Gihon’s members are Nigerians who have embraced Judaism, but have not gone through a formal conversion process. Many believe themselves to be descendants of a lost tribe of ancient Israelites. Gihon has had an active congregation in Abuja since the early 1990s, and built its current synagogue structure in 2005. Elder Agbai assumed the leadership of Gihon Synagogue after retiring as Assistant Director of Geology for Nigeria’s Federal Capital Development Authority in 2006.
I was welcomed at Gihon Synagogue when I journeyed to Abuja this past February. In going there I had followed in the footsteps of Northeastern University professor William (Bill) Miles, a member of Temple Emanu-El and the author of the recently-published Jews of Nigeria: An Afro-Judaic Odyssey, who spent time at Gihon in 2009 and 2011. His book includes ten pages of interviews with Elders Agbai and Ogbukaa.
Congregation Beth Sholom’s Rabbi Barry Dolinger, and Temple Emanu-El’s Rabbi Wayne Franklin and Rabbi Elan Babchuck have been eager to reciprocate the hospitality shown in Abuja to their members. The three rabbis hope the September visit from Nigeria will strengthen the ties between the Abuja and Providence congregations, while affording Elder Agbai and Ogbukaa the opportunity to learn more about Rhode Island’s Jewish community and its institutions.
At the same time, the rabbis also believe that Rhode Island Jewry can learn from those now practicing Judaism in Abuja. “These people are serious,” said Rabbi Franklin. “We should be as dedicated and enthusiastic to learn as they are.”
One of the main difficulties confronting the members of Gihon and Tikvat Israel (another Nigerian synagogue in Abuja) is their distance from world Jewry. “We are adherents of the Jewish faith in Nigeria.
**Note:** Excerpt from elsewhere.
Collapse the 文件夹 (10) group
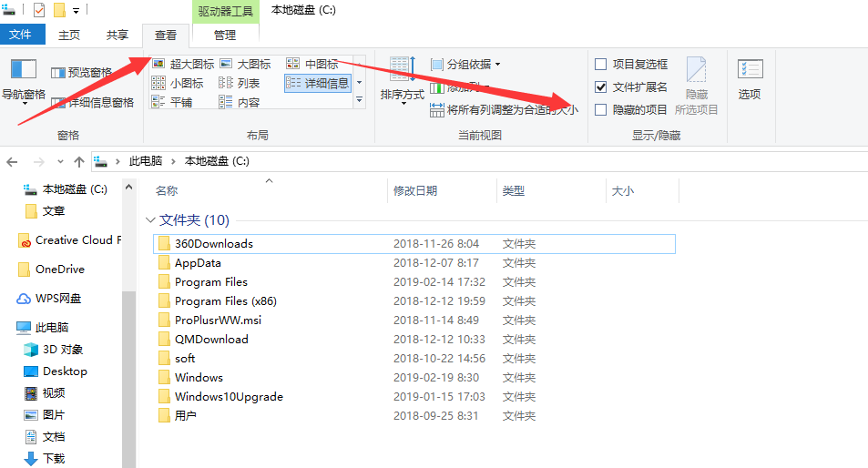The image size is (868, 468). click(149, 220)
We are neither Christian nor Muslim,” said Ogbukaa concerning the purpose of traveling to Rhode Island. “The greatest of all the challenges we are facing is that of isolation.”
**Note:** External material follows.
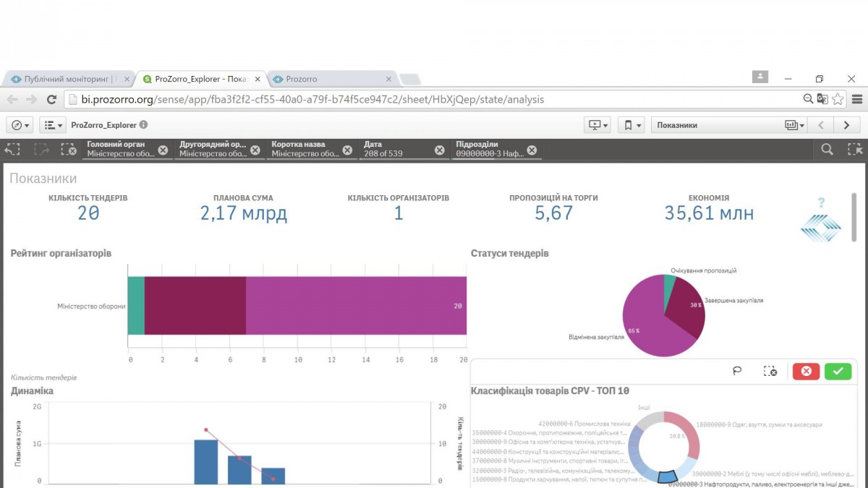Clear the Підрозділи selection filter
This screenshot has width=868, height=488.
point(532,150)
Ogbukaa hopes the holiday visit will help break the community’s isolation and raise more awareness that there are people practicing Judaism in Nigeria. “Bridges of Jewish education and worship have to be built, connecting us with other communities in the United States and Israel,” he said.
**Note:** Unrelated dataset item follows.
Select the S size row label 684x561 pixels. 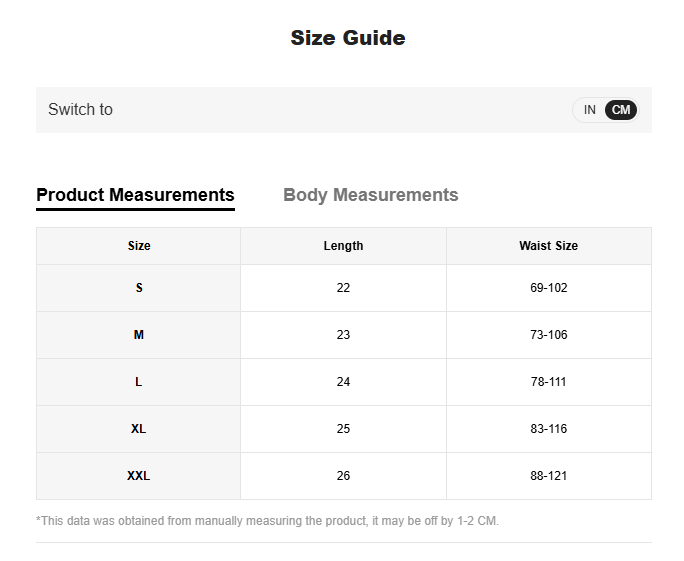coord(139,288)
Although Gihon’s members try to follow the practices of Orthodox Judaism, as it is understood in Nigeria, Elder Agbai and Ogbukaa are pleased to soon have the chance to meet Temple Emanu-El’s rabbis and congregants as well. “We believe that the acceptance of the Torah binds all Jews together as one, irrespective of being Orthodox, Conservative, etc. The type of congregation is a matter of choice. Each has something positive to contribute to the growth of world Jewry,” said Ogbukaa.
In addition to spending time at Congregation Beth Sholom and Temple Emanu-El and studying with its rabbis, Elder Agbai and Ogbukaa will be attending services at Providence’s Sha’arei Tefilla (an Orthodox synagogue on the East Side); meeting with students at the Jewish Community Day School of Rhode Island (JCDSRI); and going to see Rabbi Marc Mandel, the spiritual leader of Touro Synagogue.
The Newport synagogue is of special interest to the two men, as it is not only the oldest in the United States, but was also built according to Sephardi custom, and Gihon’s members try to follow Edot Hamizrach traditions.